Saved entries:
* * * * * * *

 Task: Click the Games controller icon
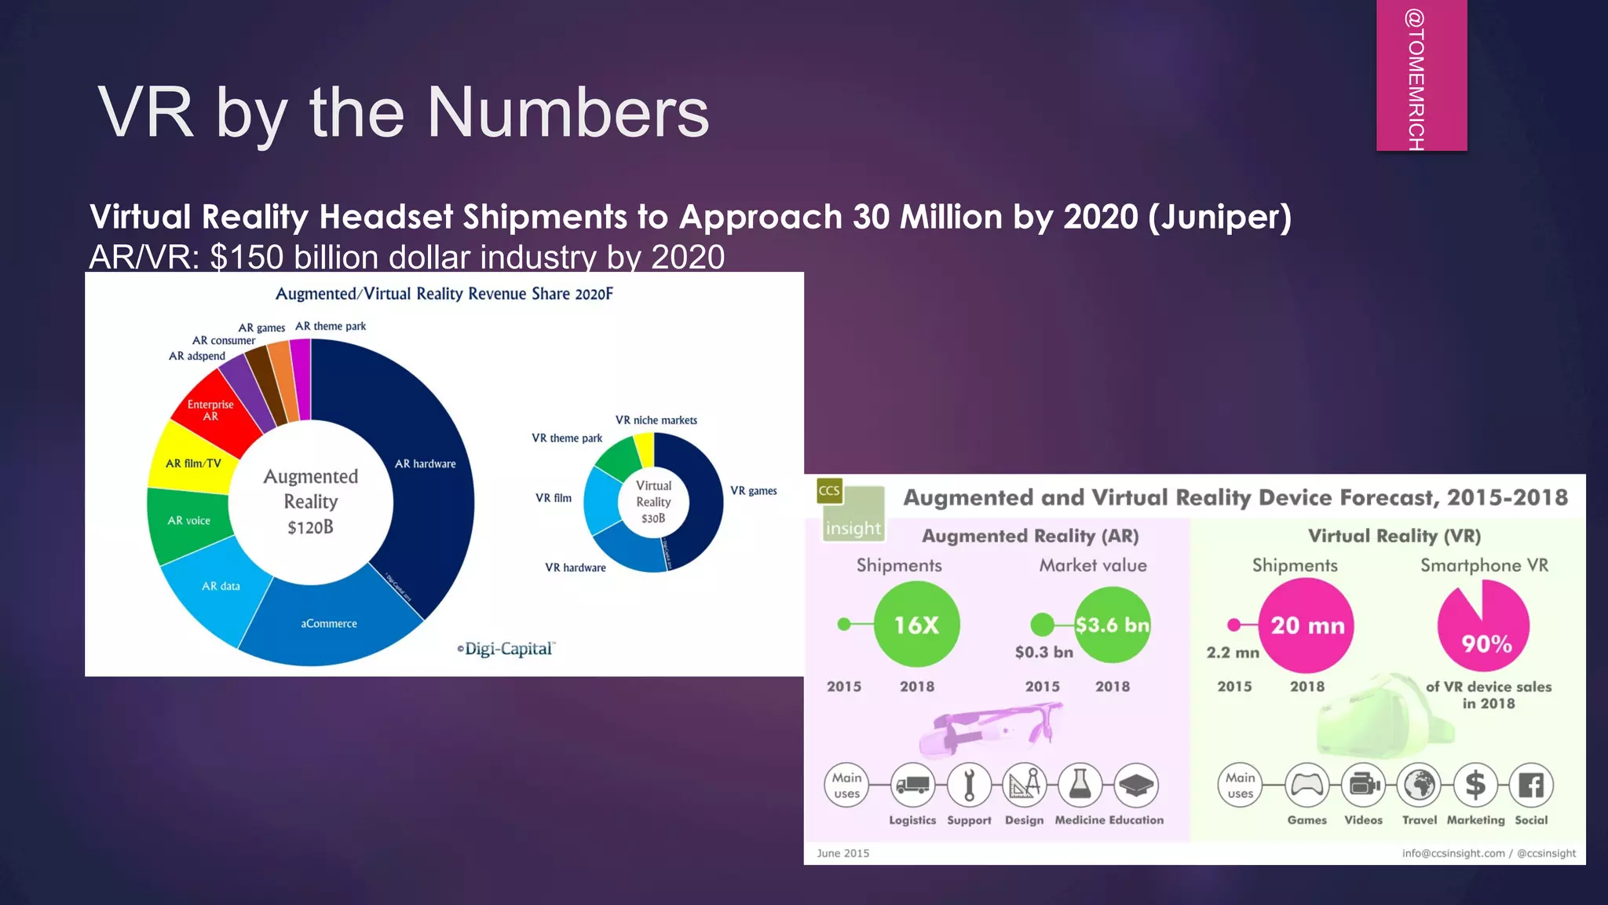[1307, 785]
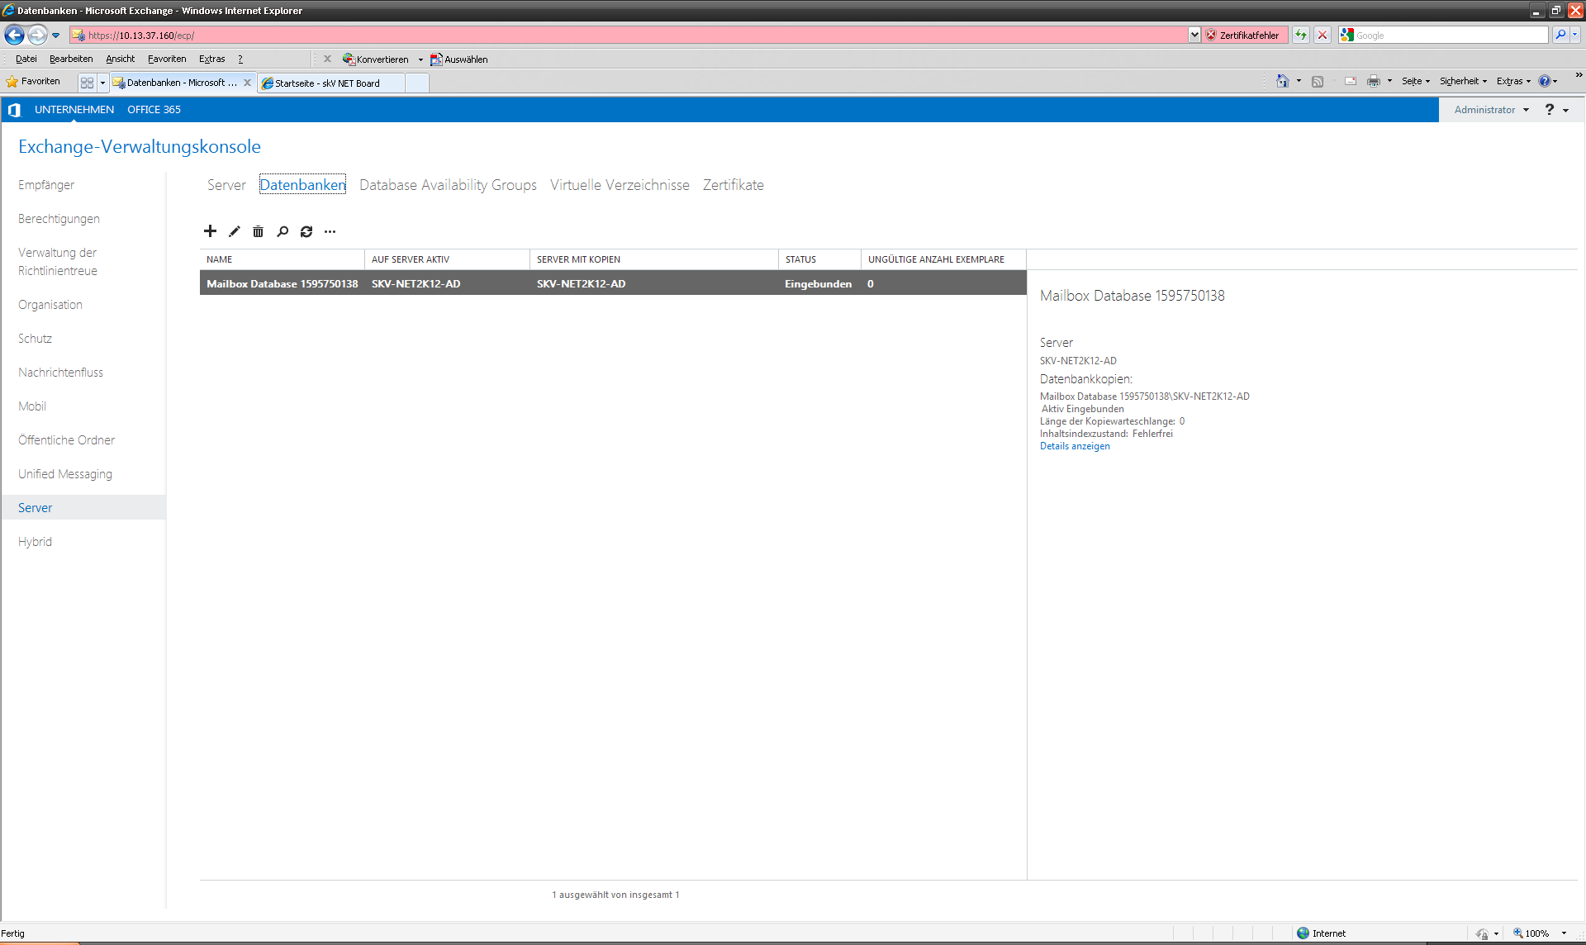Click the plus icon to add database
This screenshot has width=1586, height=945.
pyautogui.click(x=210, y=231)
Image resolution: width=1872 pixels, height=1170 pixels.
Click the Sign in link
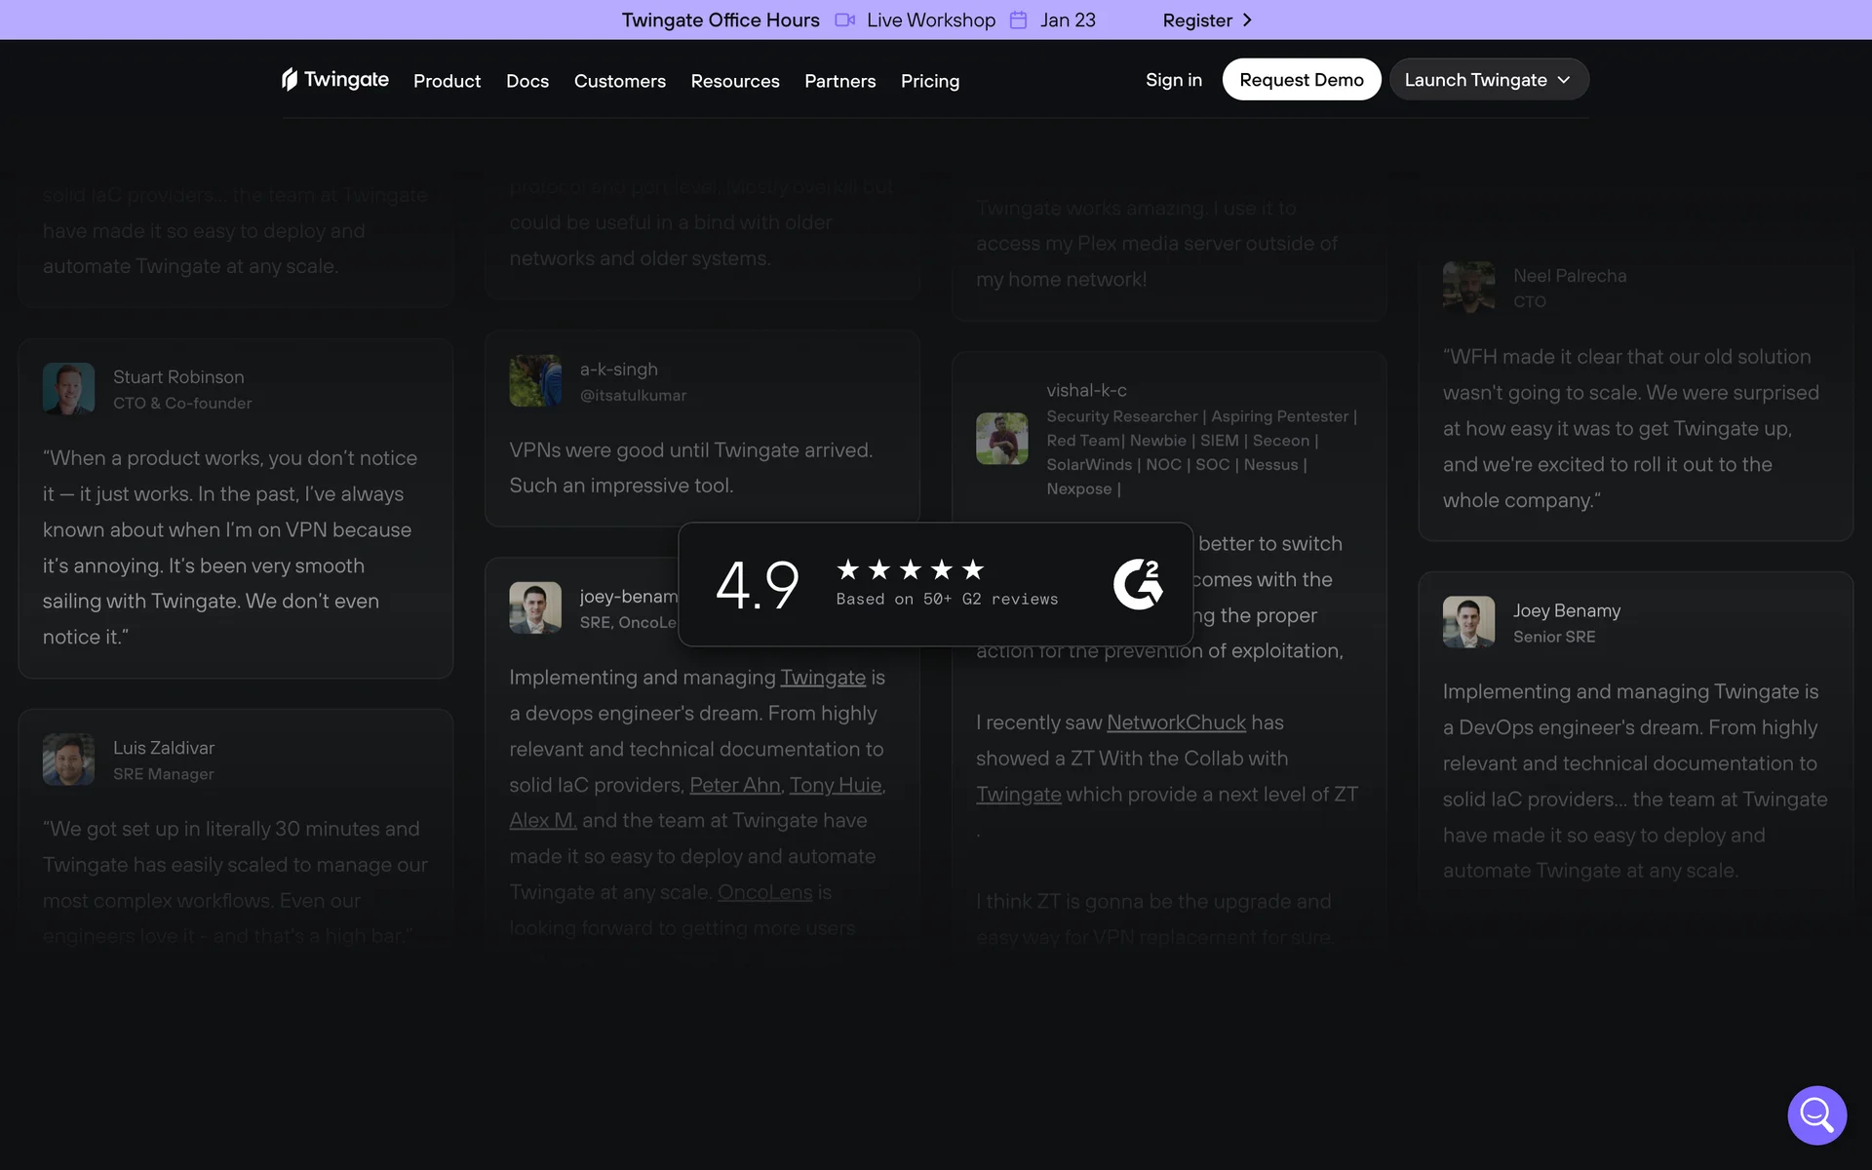tap(1173, 80)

* * * * * * *

WHAT IS REQUIRED:
All lines above between the line that contains "Image resolution: width=1872" and the last line of the entries, both included, must be transcribed exactly. No pictures are to appear.

RESPONSE AREA:
Image resolution: width=1872 pixels, height=1170 pixels.
Click the Sign in link
tap(1173, 80)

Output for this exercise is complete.